(WHAT YOU HAVE TO DO) Work out the number of lines in the records that include the word "thumbnail"; reply with that number alone.
****************
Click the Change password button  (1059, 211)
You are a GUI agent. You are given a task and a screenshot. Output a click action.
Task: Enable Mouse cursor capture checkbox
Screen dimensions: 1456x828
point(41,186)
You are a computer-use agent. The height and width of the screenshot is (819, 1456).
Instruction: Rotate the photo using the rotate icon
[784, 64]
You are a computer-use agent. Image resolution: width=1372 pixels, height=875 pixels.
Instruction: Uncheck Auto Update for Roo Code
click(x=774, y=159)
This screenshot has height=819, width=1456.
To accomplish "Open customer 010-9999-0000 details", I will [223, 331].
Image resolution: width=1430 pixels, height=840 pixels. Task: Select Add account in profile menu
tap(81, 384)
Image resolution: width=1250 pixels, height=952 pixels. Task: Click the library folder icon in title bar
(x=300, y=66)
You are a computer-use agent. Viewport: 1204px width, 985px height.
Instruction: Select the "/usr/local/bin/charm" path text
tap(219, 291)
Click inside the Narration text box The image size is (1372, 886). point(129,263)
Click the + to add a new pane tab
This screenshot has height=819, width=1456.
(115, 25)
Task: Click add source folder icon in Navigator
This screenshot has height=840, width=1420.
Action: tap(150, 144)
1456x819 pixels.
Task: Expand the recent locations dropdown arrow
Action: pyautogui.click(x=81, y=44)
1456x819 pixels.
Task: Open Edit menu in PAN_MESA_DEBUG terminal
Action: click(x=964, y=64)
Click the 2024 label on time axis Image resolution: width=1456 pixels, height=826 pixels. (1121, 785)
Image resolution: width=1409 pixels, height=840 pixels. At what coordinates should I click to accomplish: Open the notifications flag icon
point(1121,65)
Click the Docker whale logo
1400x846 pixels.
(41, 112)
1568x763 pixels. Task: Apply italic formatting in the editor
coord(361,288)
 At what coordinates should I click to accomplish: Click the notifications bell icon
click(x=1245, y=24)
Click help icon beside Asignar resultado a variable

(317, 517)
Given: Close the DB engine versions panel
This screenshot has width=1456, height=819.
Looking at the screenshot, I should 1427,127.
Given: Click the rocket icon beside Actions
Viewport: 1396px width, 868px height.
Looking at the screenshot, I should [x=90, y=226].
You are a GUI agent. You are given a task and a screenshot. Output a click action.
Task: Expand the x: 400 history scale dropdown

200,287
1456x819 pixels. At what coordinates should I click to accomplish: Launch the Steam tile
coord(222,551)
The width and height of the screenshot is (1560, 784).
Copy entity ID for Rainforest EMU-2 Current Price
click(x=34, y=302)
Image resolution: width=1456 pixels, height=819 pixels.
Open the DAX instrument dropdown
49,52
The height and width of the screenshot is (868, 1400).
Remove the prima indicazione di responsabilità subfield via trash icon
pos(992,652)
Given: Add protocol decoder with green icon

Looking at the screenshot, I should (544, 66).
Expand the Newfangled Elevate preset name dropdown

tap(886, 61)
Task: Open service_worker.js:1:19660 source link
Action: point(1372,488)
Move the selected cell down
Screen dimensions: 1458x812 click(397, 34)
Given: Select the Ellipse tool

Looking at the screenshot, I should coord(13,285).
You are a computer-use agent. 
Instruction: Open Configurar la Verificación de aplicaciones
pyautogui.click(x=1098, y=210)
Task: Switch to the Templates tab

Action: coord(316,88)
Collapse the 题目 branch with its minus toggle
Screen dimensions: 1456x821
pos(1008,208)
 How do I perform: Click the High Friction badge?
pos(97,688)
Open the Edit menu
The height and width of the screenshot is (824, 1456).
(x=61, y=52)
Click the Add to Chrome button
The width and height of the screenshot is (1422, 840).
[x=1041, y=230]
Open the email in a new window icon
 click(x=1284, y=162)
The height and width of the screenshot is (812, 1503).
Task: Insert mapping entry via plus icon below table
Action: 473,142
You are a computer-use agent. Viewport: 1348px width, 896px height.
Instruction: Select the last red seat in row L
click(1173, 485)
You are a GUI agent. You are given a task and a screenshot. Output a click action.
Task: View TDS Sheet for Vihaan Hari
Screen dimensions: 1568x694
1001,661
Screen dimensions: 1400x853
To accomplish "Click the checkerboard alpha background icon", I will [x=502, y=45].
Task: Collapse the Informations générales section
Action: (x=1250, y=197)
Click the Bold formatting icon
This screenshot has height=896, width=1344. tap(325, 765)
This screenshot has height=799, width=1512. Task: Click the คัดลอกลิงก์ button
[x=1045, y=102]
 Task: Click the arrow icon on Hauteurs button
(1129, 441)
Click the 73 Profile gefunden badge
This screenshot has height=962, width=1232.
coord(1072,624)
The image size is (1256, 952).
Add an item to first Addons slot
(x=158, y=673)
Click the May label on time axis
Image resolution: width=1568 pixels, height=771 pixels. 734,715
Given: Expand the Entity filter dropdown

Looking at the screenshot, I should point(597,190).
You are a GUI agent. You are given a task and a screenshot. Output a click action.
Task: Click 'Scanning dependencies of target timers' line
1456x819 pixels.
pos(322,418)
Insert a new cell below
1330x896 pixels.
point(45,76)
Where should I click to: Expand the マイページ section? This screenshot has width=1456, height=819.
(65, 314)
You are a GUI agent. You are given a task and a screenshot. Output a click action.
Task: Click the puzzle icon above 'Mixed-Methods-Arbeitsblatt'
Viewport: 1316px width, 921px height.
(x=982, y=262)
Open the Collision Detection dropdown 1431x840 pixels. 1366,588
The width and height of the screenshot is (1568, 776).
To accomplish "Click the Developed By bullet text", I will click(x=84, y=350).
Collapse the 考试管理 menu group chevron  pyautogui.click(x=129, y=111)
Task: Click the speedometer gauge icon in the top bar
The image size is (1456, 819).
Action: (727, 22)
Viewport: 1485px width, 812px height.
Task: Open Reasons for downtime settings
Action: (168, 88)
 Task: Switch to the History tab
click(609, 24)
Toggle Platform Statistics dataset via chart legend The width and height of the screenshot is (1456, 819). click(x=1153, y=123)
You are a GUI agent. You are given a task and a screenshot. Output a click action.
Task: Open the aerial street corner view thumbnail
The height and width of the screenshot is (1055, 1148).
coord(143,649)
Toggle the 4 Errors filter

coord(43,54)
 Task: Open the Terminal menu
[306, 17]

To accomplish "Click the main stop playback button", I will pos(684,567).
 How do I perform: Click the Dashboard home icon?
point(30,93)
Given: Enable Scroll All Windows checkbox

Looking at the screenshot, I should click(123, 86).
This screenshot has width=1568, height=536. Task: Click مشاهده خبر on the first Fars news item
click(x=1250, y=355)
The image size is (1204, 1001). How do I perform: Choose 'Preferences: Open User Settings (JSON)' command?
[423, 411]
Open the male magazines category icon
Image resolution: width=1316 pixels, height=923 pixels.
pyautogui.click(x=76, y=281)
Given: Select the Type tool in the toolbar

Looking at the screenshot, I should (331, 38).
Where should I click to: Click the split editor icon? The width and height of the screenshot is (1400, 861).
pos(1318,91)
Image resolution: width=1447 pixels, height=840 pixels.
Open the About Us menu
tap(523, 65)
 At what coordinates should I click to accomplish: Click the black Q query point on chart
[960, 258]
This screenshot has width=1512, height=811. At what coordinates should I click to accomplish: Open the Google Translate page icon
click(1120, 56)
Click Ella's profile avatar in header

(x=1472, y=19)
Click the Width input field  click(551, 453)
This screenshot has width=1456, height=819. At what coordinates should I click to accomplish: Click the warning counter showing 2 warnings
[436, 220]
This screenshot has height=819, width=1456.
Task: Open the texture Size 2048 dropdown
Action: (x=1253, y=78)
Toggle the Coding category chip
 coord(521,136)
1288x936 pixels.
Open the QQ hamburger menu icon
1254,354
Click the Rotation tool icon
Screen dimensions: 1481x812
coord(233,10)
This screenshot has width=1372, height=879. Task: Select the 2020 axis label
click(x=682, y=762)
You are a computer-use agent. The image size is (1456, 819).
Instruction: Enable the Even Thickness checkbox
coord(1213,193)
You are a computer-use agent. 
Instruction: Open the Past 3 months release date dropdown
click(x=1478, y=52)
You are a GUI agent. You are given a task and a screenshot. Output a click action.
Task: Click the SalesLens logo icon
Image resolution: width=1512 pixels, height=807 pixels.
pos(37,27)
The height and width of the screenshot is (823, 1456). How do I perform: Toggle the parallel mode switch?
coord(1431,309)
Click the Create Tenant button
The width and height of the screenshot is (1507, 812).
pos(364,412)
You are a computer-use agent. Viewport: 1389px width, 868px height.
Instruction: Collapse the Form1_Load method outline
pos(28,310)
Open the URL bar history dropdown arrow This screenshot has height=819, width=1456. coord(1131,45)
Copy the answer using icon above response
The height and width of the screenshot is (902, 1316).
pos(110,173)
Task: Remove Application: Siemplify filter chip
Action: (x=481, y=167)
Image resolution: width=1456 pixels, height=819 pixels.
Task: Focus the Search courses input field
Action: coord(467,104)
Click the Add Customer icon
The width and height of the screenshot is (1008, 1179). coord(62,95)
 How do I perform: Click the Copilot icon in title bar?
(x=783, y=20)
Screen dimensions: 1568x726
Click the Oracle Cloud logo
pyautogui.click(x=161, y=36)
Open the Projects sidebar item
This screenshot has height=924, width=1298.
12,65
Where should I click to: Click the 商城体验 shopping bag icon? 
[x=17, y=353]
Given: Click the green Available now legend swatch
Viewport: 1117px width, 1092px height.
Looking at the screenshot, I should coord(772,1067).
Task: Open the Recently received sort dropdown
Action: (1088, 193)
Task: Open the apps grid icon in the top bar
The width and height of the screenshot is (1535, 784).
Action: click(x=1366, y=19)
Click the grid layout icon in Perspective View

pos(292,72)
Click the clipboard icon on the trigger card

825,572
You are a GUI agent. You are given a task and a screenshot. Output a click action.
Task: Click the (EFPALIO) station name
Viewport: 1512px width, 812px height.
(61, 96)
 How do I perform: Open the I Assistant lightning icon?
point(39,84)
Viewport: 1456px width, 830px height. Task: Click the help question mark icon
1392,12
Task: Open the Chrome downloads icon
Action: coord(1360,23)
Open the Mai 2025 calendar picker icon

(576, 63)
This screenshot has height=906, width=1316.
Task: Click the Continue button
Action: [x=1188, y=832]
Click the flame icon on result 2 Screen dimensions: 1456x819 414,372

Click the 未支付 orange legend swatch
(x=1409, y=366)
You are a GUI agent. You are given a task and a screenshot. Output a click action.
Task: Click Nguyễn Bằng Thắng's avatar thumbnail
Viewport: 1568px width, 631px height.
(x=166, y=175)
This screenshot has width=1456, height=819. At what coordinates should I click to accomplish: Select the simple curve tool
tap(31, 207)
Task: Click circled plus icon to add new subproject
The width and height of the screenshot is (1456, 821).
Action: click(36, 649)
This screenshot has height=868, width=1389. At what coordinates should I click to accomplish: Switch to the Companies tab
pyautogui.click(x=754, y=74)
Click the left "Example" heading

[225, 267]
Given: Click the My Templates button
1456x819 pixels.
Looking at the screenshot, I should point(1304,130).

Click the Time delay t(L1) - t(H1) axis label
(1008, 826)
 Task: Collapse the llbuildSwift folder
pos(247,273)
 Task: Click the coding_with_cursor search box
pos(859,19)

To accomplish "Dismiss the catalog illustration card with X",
****************
(ANSWER FOR THE TASK) 2